======== Data for this task

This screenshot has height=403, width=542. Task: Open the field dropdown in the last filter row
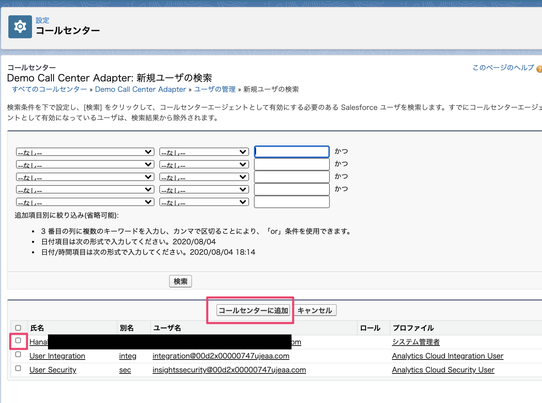pos(85,202)
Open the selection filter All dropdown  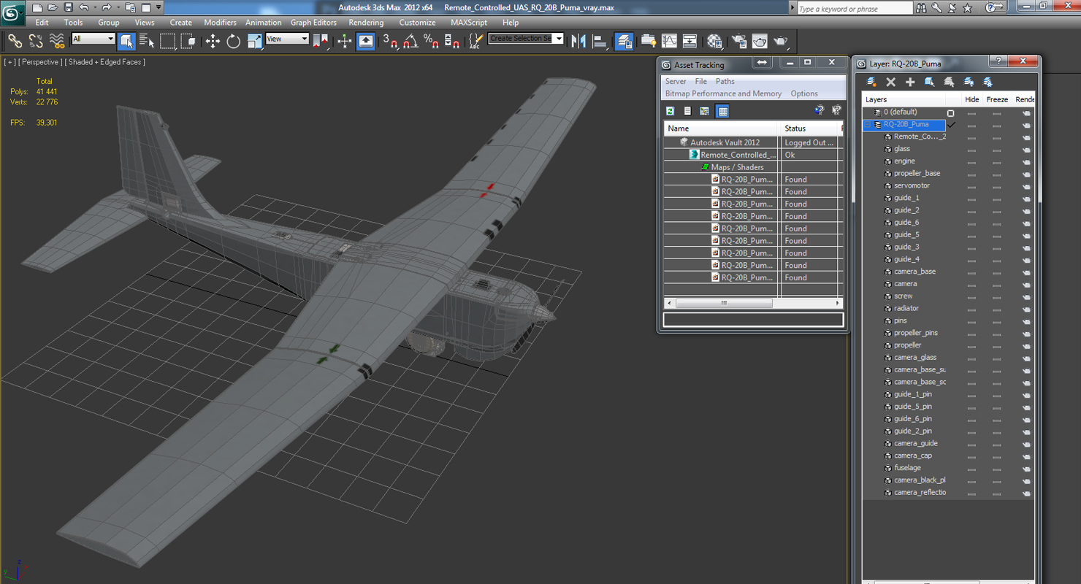[93, 39]
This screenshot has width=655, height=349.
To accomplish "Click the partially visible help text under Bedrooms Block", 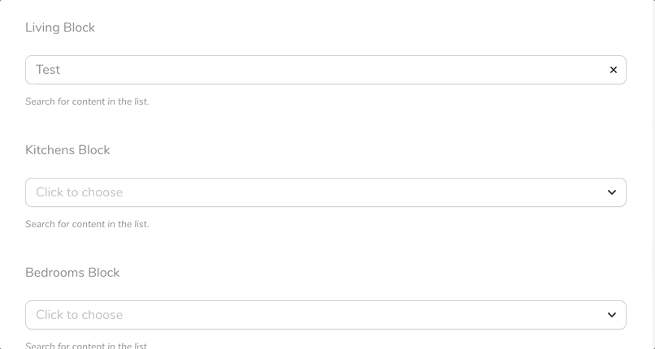I will [x=87, y=346].
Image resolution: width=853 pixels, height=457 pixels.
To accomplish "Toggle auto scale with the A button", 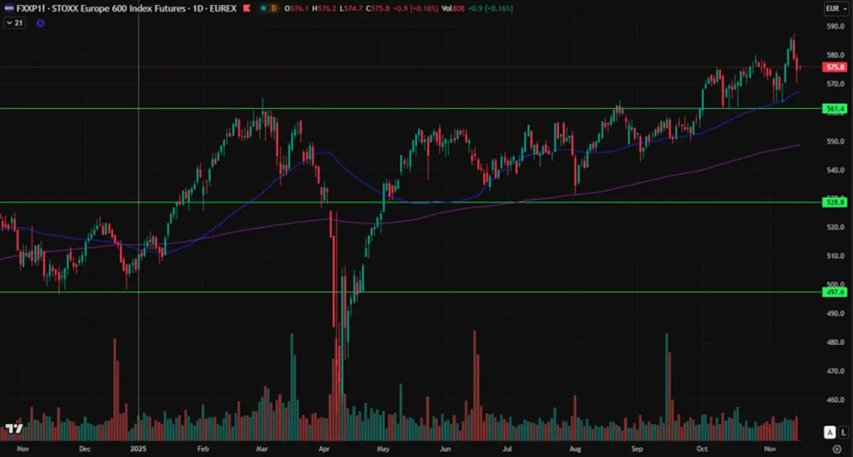I will [829, 432].
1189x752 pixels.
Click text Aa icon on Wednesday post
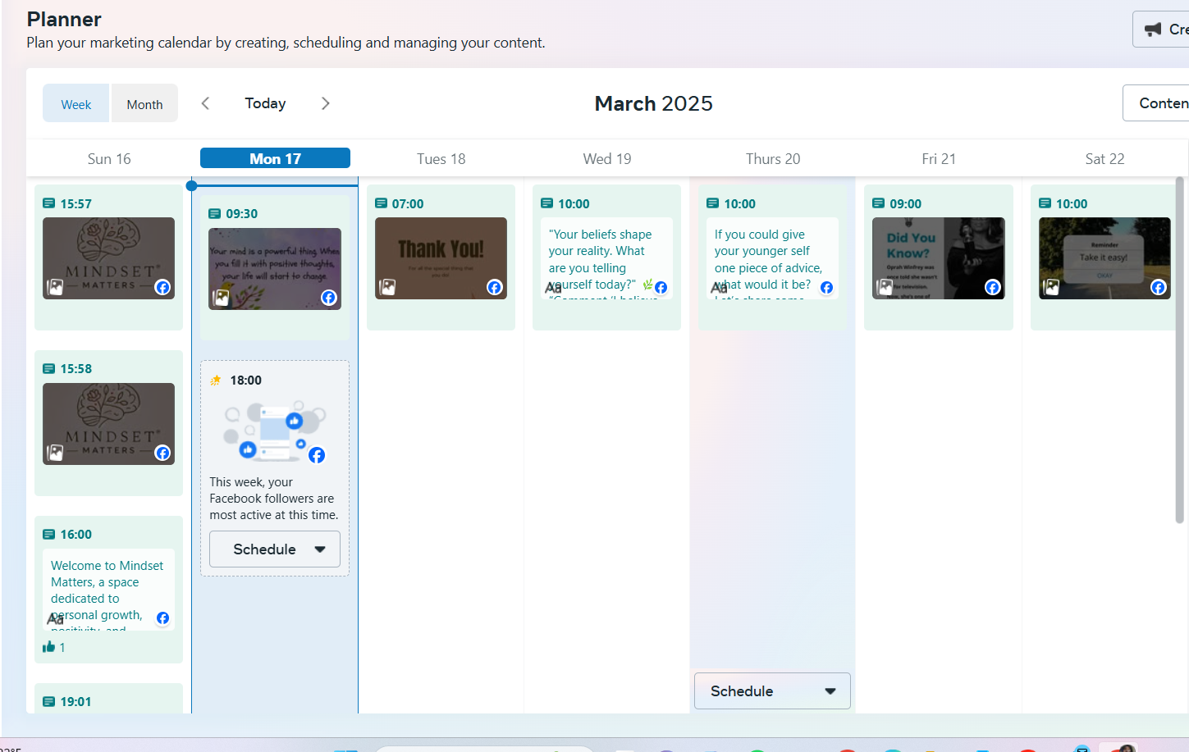(x=553, y=288)
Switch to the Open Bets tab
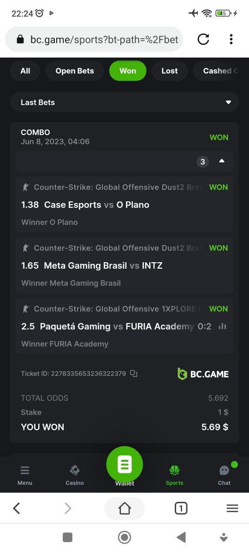This screenshot has height=553, width=249. pyautogui.click(x=75, y=71)
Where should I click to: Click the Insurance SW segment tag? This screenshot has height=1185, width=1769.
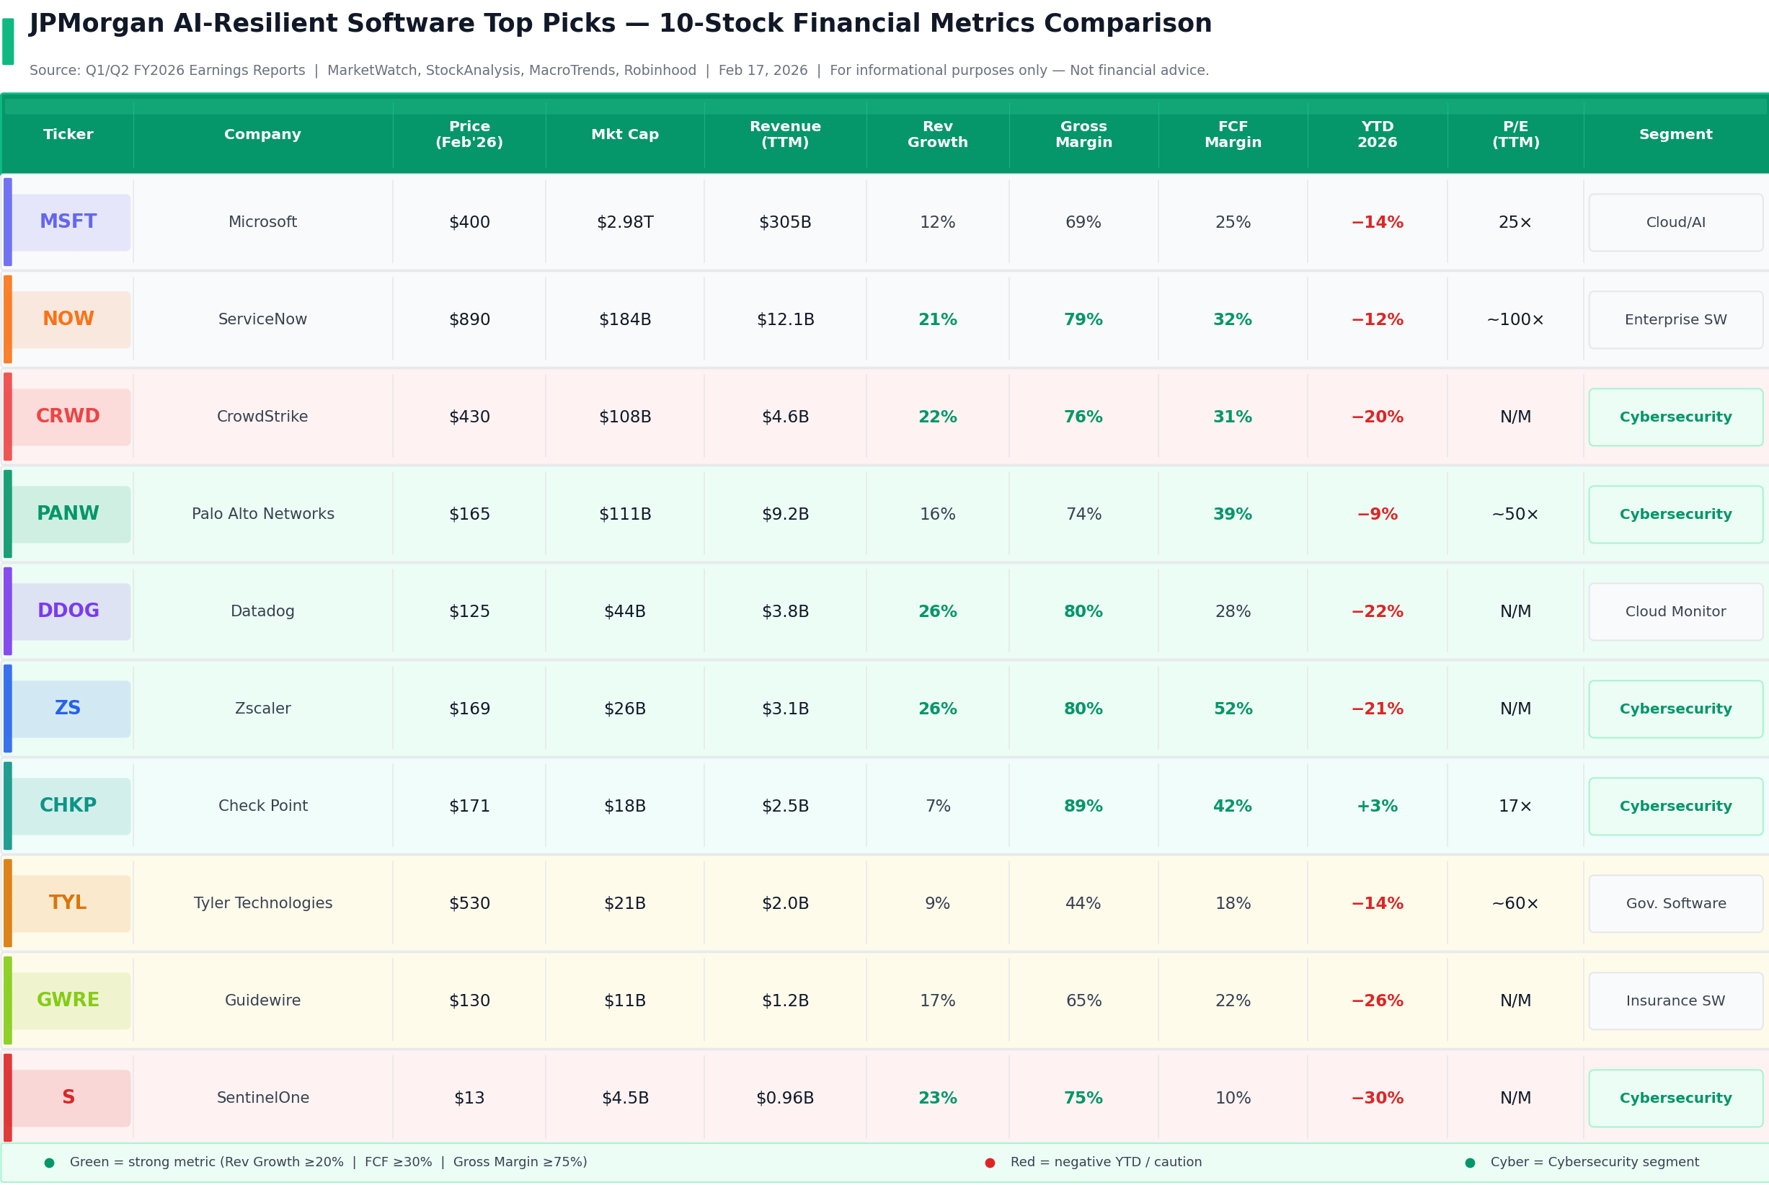pyautogui.click(x=1675, y=1001)
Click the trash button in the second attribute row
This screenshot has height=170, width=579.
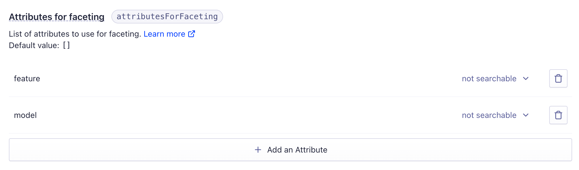558,115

================

[Your objective]
From the line containing "Click text Aa icon on Wednesday post" to the final line above, both included, transcribe every line exactly and leave all pictures out.

[Task solution]
Click text Aa icon on Wednesday post
(x=553, y=288)
Switch to the Open Bets tab
This screenshot has height=553, width=249. pyautogui.click(x=75, y=71)
Where should I click to: Click the Insurance SW segment tag? This screenshot has height=1185, width=1769.
pyautogui.click(x=1675, y=1001)
Click the trash button in the second attribute row
This screenshot has height=170, width=579.
558,115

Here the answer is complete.